Archive for the ‘doohickies’ Category

SkypeBot, a video telephone appliance

October 9, 2008

This would sure help us include people in meetings when they’re far away.  Further, it helps someone “take a look at something” from afar.

UPDATE: It occurs to me now that instead of the robot arms, which are great but horribly impractical, it instead have the screen on a super-quick motorized pan (left/right), tilt (up/down) AND rotation (leaning to left/right) control, so that all the ways one can move his head around is translated into the screen’s movement.  That’s a whole lot of expression right there, and it could theoretically be controlled via pattern-recognition wizardry on the picture of the person’s face.  That can work.

Oh yeah, and a motorized laser pointer, so the remote person can reach out and point to stuff: that button right THERE.

RAMbox, a cheap computer speed-up trick

September 24, 2008

When your computer’s RAM is maxed out, then what?  How about some RAM in an external box that the computer swaps to over USB/Firewire?

Further, maybe it’s worthwhile to recycle old RAM SIMMs and DIMMs that are taking up space in coffee cans and shoe boxes accross America.  Doing a buy-back “amnesty” for old RAM could be a cheap way to get a whole bunch of gigabytes in a hurry.

MultiLane, a multi-redundant internet thingie+service

September 23, 2008

Surely this exists already, but I can’t figure out how to even search for it.  Eric was right about my Google-fu being weak.

It’s just a thingie+service that lets me pretend that my internet connection is in a data center somewhere.  The trick is that it can use (“load-share”) multiple internet connections (DSL, cable and wireless, for example) while doing this, and is ready for any one or two of them to break and still do its thing.

(As for what’s going on between the thingie and the data center along the colored lines in the video, I have no idea.  Maybe it’s iptables wizardry, or maybe it’s something else entirely that’s IP-based but weird and proprietary.)

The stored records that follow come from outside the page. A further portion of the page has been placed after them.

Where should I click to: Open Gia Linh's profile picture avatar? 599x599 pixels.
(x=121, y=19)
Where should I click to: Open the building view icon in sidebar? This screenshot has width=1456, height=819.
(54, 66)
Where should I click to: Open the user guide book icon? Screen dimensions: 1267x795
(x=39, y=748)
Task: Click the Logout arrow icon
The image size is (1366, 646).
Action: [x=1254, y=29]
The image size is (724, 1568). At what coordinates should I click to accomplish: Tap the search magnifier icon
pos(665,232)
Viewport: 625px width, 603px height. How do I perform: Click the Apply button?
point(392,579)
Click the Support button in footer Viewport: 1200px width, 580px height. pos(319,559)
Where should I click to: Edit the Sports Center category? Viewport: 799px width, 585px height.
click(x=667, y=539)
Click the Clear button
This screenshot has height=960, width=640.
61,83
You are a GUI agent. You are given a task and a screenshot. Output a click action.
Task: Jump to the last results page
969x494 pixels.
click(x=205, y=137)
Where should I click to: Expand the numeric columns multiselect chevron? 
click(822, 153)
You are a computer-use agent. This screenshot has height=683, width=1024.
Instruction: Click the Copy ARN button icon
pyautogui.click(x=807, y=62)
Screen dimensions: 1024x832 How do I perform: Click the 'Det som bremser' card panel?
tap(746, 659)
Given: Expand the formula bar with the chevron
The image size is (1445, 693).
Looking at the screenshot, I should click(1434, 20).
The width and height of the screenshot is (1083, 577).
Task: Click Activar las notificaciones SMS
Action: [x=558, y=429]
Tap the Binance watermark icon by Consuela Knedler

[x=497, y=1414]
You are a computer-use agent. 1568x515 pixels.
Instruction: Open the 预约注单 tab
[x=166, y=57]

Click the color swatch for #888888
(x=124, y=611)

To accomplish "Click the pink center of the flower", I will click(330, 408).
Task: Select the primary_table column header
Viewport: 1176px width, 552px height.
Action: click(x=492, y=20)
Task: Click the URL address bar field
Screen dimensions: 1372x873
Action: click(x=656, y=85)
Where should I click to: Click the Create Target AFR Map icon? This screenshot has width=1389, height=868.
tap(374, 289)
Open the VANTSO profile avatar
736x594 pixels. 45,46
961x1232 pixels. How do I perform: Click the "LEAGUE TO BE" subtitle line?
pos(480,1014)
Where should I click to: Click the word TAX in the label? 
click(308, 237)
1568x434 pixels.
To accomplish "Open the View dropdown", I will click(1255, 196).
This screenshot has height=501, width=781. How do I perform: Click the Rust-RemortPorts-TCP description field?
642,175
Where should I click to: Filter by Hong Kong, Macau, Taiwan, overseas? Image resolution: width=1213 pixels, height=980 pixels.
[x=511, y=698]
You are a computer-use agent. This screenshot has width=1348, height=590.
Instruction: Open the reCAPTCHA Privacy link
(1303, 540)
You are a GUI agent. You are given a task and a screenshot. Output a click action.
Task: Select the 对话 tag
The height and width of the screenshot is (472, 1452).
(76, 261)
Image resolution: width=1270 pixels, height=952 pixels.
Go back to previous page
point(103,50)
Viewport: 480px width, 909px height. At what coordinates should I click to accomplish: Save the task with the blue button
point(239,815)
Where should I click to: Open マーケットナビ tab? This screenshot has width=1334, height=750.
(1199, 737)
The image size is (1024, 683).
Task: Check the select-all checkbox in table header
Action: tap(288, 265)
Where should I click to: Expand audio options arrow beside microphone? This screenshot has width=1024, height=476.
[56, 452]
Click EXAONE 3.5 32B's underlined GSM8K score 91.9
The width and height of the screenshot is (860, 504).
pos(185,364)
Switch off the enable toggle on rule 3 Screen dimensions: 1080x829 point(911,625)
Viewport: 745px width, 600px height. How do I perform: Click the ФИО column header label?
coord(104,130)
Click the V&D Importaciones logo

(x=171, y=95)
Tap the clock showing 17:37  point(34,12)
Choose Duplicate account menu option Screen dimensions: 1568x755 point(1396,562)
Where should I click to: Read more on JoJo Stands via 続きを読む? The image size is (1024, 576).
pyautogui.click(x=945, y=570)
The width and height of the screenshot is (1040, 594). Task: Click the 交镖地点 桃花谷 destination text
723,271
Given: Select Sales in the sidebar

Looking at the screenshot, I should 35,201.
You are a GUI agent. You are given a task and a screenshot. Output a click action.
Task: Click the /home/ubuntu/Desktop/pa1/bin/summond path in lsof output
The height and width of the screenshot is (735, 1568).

So really, this is my naive best guess at how an ideal load-sharing redundant interent connection scheme would work for small-timers such as myself.  ‘Sure seems obvious enough from here.

LapHead: using a laptop as a mouse+monitor+keyboard

September 20, 2008

Here’s a USB device that lets your laptop (or more specifically, a special computer program running on your laptop) to serve as the monitor, mouse and keyboard of another normally-headless computer.

I’ve needed one of these on at least twenty separate occasions, like when a computer crashes and I need to see what it’s trying to display on its monitor.  Further, being able to take screenshots (of even screencasts) of what a failing computer is doing as it fails, without special/crappy software needing to run on said failing computer, would be the bomb on many occasions.

I could sure use one, I’ll you that right now, and my desire for it will scale with how many computers we’re sitting on and trying to keep working all at once.

Frankly, I’m still a little baffled by this thing’s continuing non-existence.

Sandwich camouflage to make it unattractive to lunch thieves.

September 16, 2008

Let’s hear it for standards again.  I wish it were my idea, but nope.  Give it up.

A solar-charged travel light that screws onto your Nalgene bottle.

September 15, 2008
A solar-powered light that uses your Nalgene bottle as a sort of diffuser.

A solar-powered light that uses your Nalgene bottle as a sort of diffuser.

Standards standards standards!  Let’s hear it for standards!

This is a solar-powered LED doohickey that you hang from your backpack or whereever to recharge during the day.  At night, you screw it onto your Nalgene bottle and it uses the bottle as a sort of diffuser/desk lamp.

What a trick.  I just had to pass this one on.

Cat5Crazy.com, a business idea about cables

September 15, 2008

(BTW, Sorry about the annoying noise at 3:23.  It only lasts ~20 seconds.  It’s my cellphone RF-interfering with the microphone, sheesh. –Craig, aka Mr. Production Values)

PS (Sept 16): I forgot to mention how the snap-in connectors at the ends of Cat5 cables are pretty small, and not wide like DB connectors.  Ergo, Cat5 cables are easier to push/route/yank around/through holes and constrictions.  (In fact, there’s a new class of Cat5 end connectors that are specifically designed to be yankable without getting caught on things.)  Once the ends are in the right places, the fat and clunky adapters are clicked on at the last minute.  The bigger/nastier your cabling situation, the more convenient this is.

USB Flashdisk + Flashlight!

September 2, 2008
Diggit, it's a USB flash disk (aka thumbdrive) and also a super-bright LED flashlight.  It communicates and recharches through the USB port!  I could use one of these.